** Opening Information provided block **

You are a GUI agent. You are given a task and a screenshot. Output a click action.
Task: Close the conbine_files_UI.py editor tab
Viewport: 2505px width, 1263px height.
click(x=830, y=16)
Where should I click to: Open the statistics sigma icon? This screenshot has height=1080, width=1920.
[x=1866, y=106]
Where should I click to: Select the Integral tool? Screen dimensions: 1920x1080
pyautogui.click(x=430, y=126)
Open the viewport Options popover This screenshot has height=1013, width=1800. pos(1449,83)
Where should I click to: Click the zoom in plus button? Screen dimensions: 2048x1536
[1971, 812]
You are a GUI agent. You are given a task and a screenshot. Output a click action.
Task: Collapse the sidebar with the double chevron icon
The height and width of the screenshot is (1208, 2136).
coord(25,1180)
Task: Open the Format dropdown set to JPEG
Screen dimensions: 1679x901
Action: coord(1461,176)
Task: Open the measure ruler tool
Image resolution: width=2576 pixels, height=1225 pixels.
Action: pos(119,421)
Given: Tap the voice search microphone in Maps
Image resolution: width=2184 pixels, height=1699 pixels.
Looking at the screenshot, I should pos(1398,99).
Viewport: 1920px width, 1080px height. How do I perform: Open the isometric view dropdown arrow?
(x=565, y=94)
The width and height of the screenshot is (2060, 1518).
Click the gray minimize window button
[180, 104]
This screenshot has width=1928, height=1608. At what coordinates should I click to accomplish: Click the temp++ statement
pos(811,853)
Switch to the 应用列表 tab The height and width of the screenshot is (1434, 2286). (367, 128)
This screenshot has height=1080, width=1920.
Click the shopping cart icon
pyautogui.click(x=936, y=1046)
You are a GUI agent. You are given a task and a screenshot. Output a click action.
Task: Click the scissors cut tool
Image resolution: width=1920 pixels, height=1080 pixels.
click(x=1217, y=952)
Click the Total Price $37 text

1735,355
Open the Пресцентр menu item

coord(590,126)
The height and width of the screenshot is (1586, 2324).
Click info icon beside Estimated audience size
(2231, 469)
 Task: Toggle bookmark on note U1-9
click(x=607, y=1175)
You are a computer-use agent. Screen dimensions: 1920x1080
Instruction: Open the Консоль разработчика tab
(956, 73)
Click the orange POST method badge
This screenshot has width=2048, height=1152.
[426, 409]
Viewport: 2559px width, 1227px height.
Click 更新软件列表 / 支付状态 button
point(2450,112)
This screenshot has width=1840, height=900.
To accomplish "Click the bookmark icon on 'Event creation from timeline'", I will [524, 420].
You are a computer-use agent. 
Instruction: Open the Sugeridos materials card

** Closing Information provided block **

• _Exercise instructions_: With "computer" as the string to find, copy every line of the records that holds it.

• _Solution to the exercise_:
You are a computer-use agent. Screen dimensions: 1920x1080
You are a computer-use agent. 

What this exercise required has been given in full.